Due to the significant decline in the equity markets during 2002, the market value of our pension plan portfolio at December 31st, 2002 was below the accumulated benefit obligation. We had mentioned this to you on prior calls. Under Statement of Financial Accounting Standards Number 87, we recorded a $220 million after-tax charge to shareholders equity to reflect this difference. The after-tax charge of 220 million was higher than our previous estimate of 150 million, primarily due to the decline in interest rates which had the effect of lowering our discount rate from 7.5 percent to 6.75 percent, and, therefore, increasing the accumulated benefit obligation. This is a non-cash charge and does not affect our ability to borrow under our revolving credit agreement.
Based on our assumptions and estimates, we continue to believe that we may be required to make contributions to the pension fund, but those contributions would not be required until 2005, and pension expense may be higher over the next few years. We estimate that that could be in the $10 million per year range. I'm pleased to say that in the first quarter of 2003, Olin expects to return to profitability with net income in the 10-cent per share range. This estimate excludes the effects of a restructuring charge in the range of $50 million pretax primarily because of the shutdown of the Indianapolis brass facility. I will return to that charge in a moment.
The company expects improvement from the fourth quarter of 2002 to the first quarter of 2003 in the Chlor-Alkali, metals and Winchester segments and expects each segment to be profitable. We also expect the first quarter to be the lowest profit segment for each of our business. Better Chlor-Alkali results are expected primarily due to higher selling prices in the first quarter. Metals and Winchester profits should improve as customers restock their inventories and ramp up production from end of year levels. We expect higher profits as the year progresses because of higher ECU prices and a lower cost base in the metals segment. Olin expects to increase capital spending from 41 million in 2002 to the 60 million range in 2003, as our results improve.
Our capital spending in 2002 and 2003 includes about 5 million each year for Chase. Depreciation and amortization 2003 will be in the $85 million range. The first quarter 2003 restructuring charge will be in the $50 million pretax range. We expect one-time cash costs to be in the $10 million range, and for the full year 2003, we expect to achieve pretax savings associated with this charge in the $10 million range. These savings depend on the precise timing of the Indianapolis shutdown. We will update you on these estimates at the end of the first quarter.

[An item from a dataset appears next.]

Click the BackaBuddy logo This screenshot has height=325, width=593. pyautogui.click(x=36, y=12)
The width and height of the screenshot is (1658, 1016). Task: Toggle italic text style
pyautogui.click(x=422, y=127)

For 2004, we expect to have a full year's benefit from these savings of about $20 million. We'll also continue in our efforts to closely monitor and adjust our costs in all operations. These cost reduction programs are important and significant. For example, in 2002, we achieved 60 million in cost savings with 20 million achieved in each metals and Chlor-Alkali, 10 million in Winchester and 10 million in corporate and other savings.
As you know, yesterday the board of directors declared a quarterly dividend of 20 cents on each share of Olin common stock. This is the 350th prospective quarterly dividend paid by (inaudible).

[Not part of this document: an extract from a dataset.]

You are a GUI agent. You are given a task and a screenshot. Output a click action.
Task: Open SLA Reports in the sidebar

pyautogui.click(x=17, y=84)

Let me add a comment on the first quarter being the lowest quarter for each of the business. That's with the exception of Winchester, which has a seasonally low quarter in the fourth quarter of the year. Before I conclude, let me remind you that throughout this presentation, we have made statements regarding our estimates of future performance. Clearly these are forward-looking statements and results could differ materially from those projected. Some of the factors that could cause actual results to differ are described in the outlook section of our most recent 10-K in the fourth quarter earnings ((inaudible)).

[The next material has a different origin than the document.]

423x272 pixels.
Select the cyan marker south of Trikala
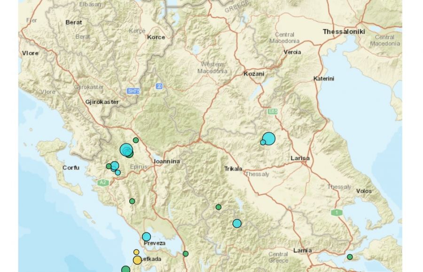pyautogui.click(x=237, y=224)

Operator, we are now ready to take questions.
Operator
Thank you. Today's question and answer session will be conducted electronically. If you'd like to ask a question, you may do so by pressing the star key followed by the digit 1 on your touch-tone tell telephone. If you're on speakerphone, please turn off your mute function. Once again, that is star 1 for questions today.
And we'll be taking our first question from John Roberts at Buckingham Research.
John Roberts
Morning, guys.
Joseph D. Rupp - President, CEO, Director
Morning, John.
John Roberts
The portfolio of Chlor-Alkali contracts that you currently have, back at the bottom it looked like at least the duration sort of went out further, which is why it took a little longer to get the price increases to start flowing through your P&L. Is that duration of your contract staying roughly the same, or as you're renewing them or re-opening for the price increases, are the terms shortening up at all?
John MacIntosh - President, Chlor-Alkali Products
John, this is John MacIntosh. The terms for both our chlorine and caustic (ph) contracts are remaining mostly the same. In terms of price protection, about 75 percent of our chlorine volume has quarterly price protection, about two-thirds of our caustic volume also has quarterly price protection. And those numbers haven't changed significantly from year to year.
John Roberts
OK. But if the durations are changing, then we should expect your average realized ECU to be tracking at least in parallel where the renewal or contract levels have been over the past six months then. It took longer for you to sort of get started up, but now you should at least be moving up with the rates that we were seeing in the second half last year.
John MacIntosh - President, Chlor-Alkali Products
Yes, sir. We typically have the lag that's built in to our realization of industry price increases, but we will consistently, you know, follow in a general term what those increases are.
John Roberts
Secondly, the brass sales to the electronic and electrical markets, they were up year over year from a very low level, but I think I remember, Joe, you were talking about the segments were softening in the fourth quarter, so were they down sequentially? Even though they had easy comparisons that made the reported numbers up year over year?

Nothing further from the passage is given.